This is one of my favourite meals because it’s so quick and not at all heavy. A good one if you’re pressed for time but don’t feel like pasta.
It’s also high in our good friends Omega 3’s. What are Omega 3 Fatty Acids?
They’re considered “essential” fats – Essential fats are so defined as they are vital for, but cannot be made by, the human body. They are needed for the integrity of every cell membrane in the body so particulalry important for the health of vital organs such as the heart and brain.

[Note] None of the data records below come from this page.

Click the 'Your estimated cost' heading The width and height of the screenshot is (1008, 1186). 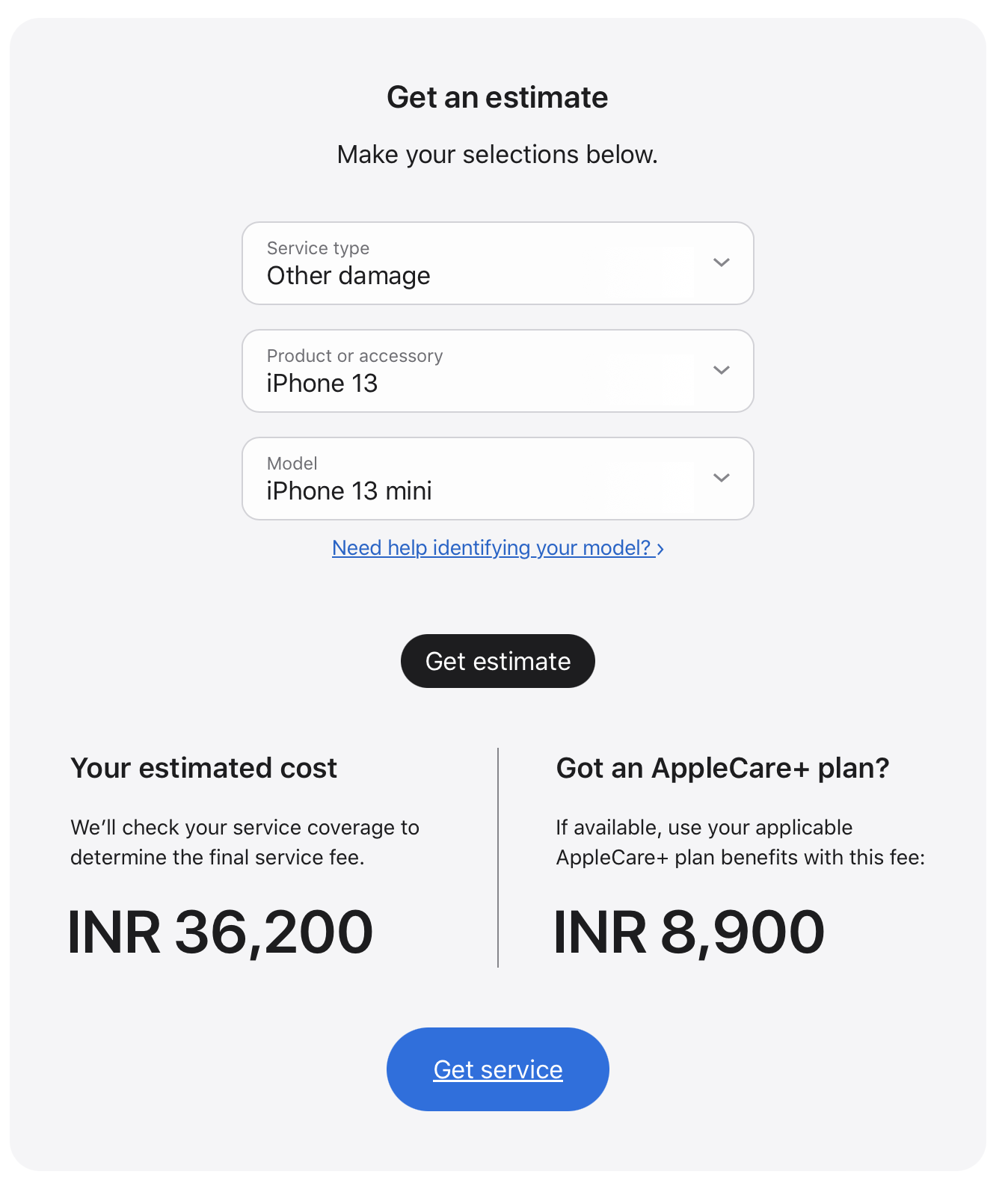[x=203, y=768]

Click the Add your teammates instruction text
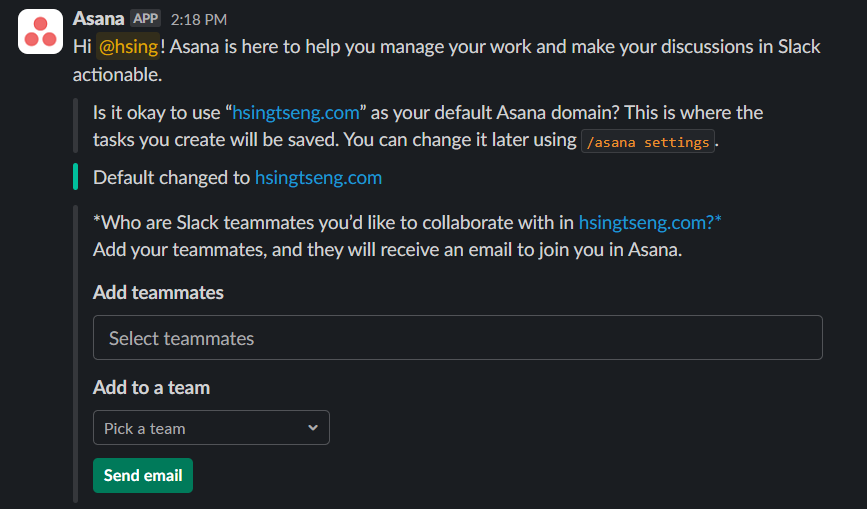click(388, 249)
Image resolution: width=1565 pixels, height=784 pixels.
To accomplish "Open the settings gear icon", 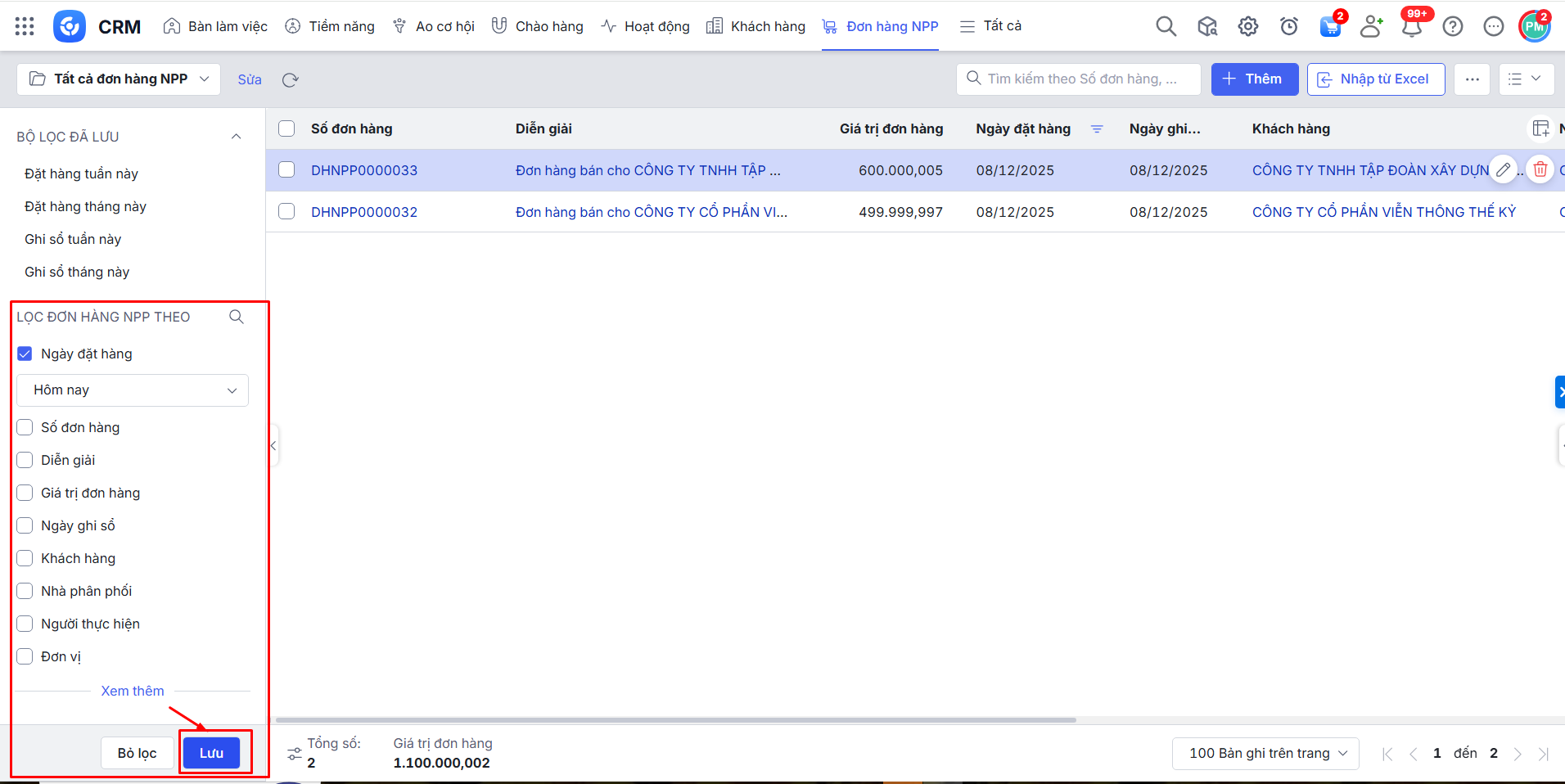I will click(x=1247, y=26).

Where can you find Omega 3’s? Omega 3′s are found in foods including walnuts, some fruits and vegetables, and coldwater fish such as herring, mackerel, sturgeon, and anchovies. Fish contain omega 3′s because they eat microalgae that contains omega 3′s. Other vegan sources of omega-3s include canola oil, broccoli, cantaloupe, kidney beans, spinach, grape leaves, Chinese cabbage, cauliflower, spirulina, and walnuts. And obviously salmon and avocado!
Or else, you could also use a product like Udo’s Choice Ultimate Oil Blend and put it in smoothies, drizzle over salads or vegetables. It’s a very wonderful product. I use the ultimate oil blend, it really is wonderful.
For my salad dressing I used grated ginger, chia seeds, olive oil, a dash of baslamic and of course the Udo’s oil.